→ Excerpt:
- - -

Issue 6108: unicode(exception) and str(exception) should return the same message on Py2.6 (original) (raw)

Created on 2009-05-26 04:53 by ezio.melotti, last changed 2022-04-11 14:56 by admin. This issue is now closed.

Messages (25)

msg88330 - (view)

Author: Ezio Melotti (ezio.melotti) * (Python committer)

Date: 2009-05-26 04:52

On Python 2.5 str(exception) and unicode(exception) return the same text:

err UnicodeDecodeError('ascii', '\xc3\xa0', 0, 1, 'ordinal not in range(128)') str(err) "'ascii' codec can't decode byte 0xc3 in position 0: ordinal not in range(128)" unicode(err) u"'ascii' codec can't decode byte 0xc3 in position 0: ordinal not in range(128)"

On Python 2.6 unicode(exception) returns unicode(exception.args):

err UnicodeDecodeError('ascii', '\xc3\xa0', 0, 1, 'ordinal not in range(128)') str(err) "'ascii' codec can't decode byte 0xc3 in position 0: ordinal not in range(128)" unicode(err) u"('ascii', '\xc3\xa0', 0, 1, 'ordinal not in range(128)')"

This seems to affect only exceptions with more than 1 arg (e.g. UnicodeErrors and SyntaxErrors). KeyError is also different (the '' are missing with unicode()).

Note that when an exception like ValueError() is instantiated with more than 1 arg even str() returns str(exception.args) on both Py2.5 and Py2.6.

Probably str() checks the number of args before returning a specific message and if it doesn't match it returns str(self.args). unicode() instead seems to always return unicode(self.args) on Py2.6.

Attached there's a script that prints the repr(), str() and unicode() of some exceptions, run it on Py2.5 and Py2.6 to see the differences.

msg92561 - (view)

Author: Jean-Paul Calderone (exarkun) * (Python committer)

Date: 2009-09-13 05:00

Perhaps also worth noting is that in Python 2.4 as well, str(exception) and unicode(exception) returned the same thing. Unlike some other exception changes in 2.6, this doesn't seem to be a return to older behavior, but just a new behavior. (Or maybe no one cares about that; just wanted to point it out, though.)

msg92568 - (view)

Author: Antoine Pitrou (pitrou) * (Python committer)

Date: 2009-09-13 14:36

Looks like a potentially annoying bug to me.

msg93313 - (view)

Author: Barry A. Warsaw (barry) * (Python committer)

Date: 2009-09-29 18:31

Since we do not yet have a patch for this, I'm knocking it off the list for 2.6.3. It seems like an annoying loss of compatibility, but do we have any reports of it breaking real-world code?

msg95158 - (view)

Author: Ezio Melotti (ezio.melotti) * (Python committer)

Date: 2009-11-12 05:22

I added the output of unicode_exceptions.py on Py2.6 and a testcase (against the trunk) that fails for 5 different exceptions, including the IOError mentioned in #6890 (also added to unicode_exceptions.py). The problem has been introduced by #2517.

msg96281 - (view)

- - -

→ Data:
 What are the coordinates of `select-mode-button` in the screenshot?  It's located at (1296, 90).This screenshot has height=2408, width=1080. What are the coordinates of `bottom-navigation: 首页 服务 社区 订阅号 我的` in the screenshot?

- - -

→ Written task 1: Repeat the part of the exception thread that begins at "Probably str() checks" and ends after "it out, though.)", switching "str(self.args)" to "repr(self.args)".
→ Written task 2: According to the exception thread, which earlier issue introduced the problem?
The listing above comes from a source separate from the exception thread.

→ Task solution 1:
Probably str() checks the number of args before returning a specific message and if it doesn't match it returns repr(self.args). unicode() instead seems to always return unicode(self.args) on Py2.6.

Attached there's a script that prints the repr(), str() and unicode() of some exceptions, run it on Py2.5 and Py2.6 to see the differences.

msg92561 - (view)

Author: Jean-Paul Calderone (exarkun) * (Python committer)

Date: 2009-09-13 05:00

Perhaps also worth noting is that in Python 2.4 as well, str(exception) and unicode(exception) returned the same thing. Unlike some other exception changes in 2.6, this doesn't seem to be a return to older behavior, but just a new behavior. (Or maybe no one cares about that; just wanted to point it out, though.)

→ Task solution 2: Issue #2517.